Dino Buzzati, nel suo Non deluderci, luna, ribaltò l’immaginario dell’allunaggio. Mentre il mondo si ferma per assistere a questo evento, la protagonista guarda il satellite dal balcone di casa e spera che lei reagisca all’invasione dell’uomo.
Protagonista del grande schermo
Il più recente lungometraggio dedicato al satellite della Terra è First Man, di Damien Chazelle, uscito nelle sale nel 2018. Il film ripercorre la storia personale di Neil Armstrong, che si intreccia a quella pubblica in uno dei momenti che ha cambiato la storia dell’umanità. Ma partendo dall’inizio, non si può non citare Le Voyage dans la lune di Georges Méliès. Film muto del 1902, dalla durata di 14 minuti, racconta le vicende di un gruppo di esploratori dai nomi curiosi, come Nostradamus o Micromega, che arrivano sulla luna a bordo di una navicella che si conficca sul volto del satellite. Rimane uno dei più citati nella storia del cinema.
Nel 1958 uscì Totò nella luna, che narra di Achille Paoloni, fattorino appassionato di storie spaziali. Gli scienziati americani scoprono nel suo sangue il glumonio, una sostanza adatta per i voli spaziali e da qui prende vita una commedia di equivoci con spie, battute e lazzi che si prendono gioco della fissazione per lo spazio degli anni Cinquanta.
L’anno prima dello sbarco di Neil Armstrong venne rilasciato 2001: Odissea nello spazio del regista Stanley Kubrick. Un film che ha segnato la storia del filone fantascientifico e del cinema più in generale e racconta una favola apocalittica sul destino dell’umanità e dello sviluppo tecnologico. Anche il mondo di James Bond venne a contatto con il satellite terrestre in Agente 007 – Una cascata di diamanti, uscito nel 1971. Nella pellicola Sean Connery/James Bond entra in un set in cui si sta inscenando lo sbarco di un astronauta sul terreno lunare.

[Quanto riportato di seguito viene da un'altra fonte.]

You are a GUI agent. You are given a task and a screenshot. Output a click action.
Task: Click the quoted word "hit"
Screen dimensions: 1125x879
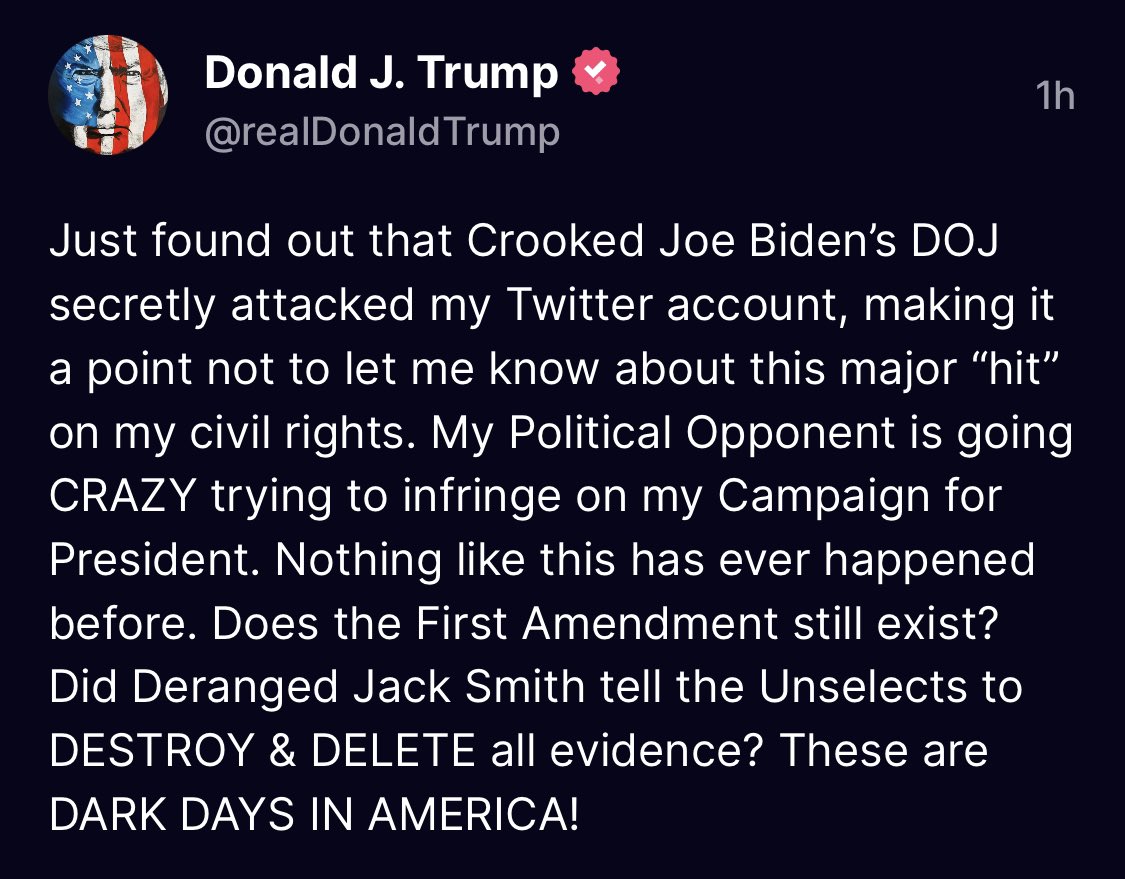tap(1014, 367)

Nel 1990 è stato il turno dell’italiano Federico Fellini, nella sua ultima volta dietro alla cinepresa. In La voce della luna il satellite dialoga con gli umani e arriva persino ad annunciare la pubblicità. Cinque anni più tardi è sbarcato sul grande schermo Apollo 13, classico che unisce la colonna sonora degli Aerosmith alla bravura di Tom Hanks.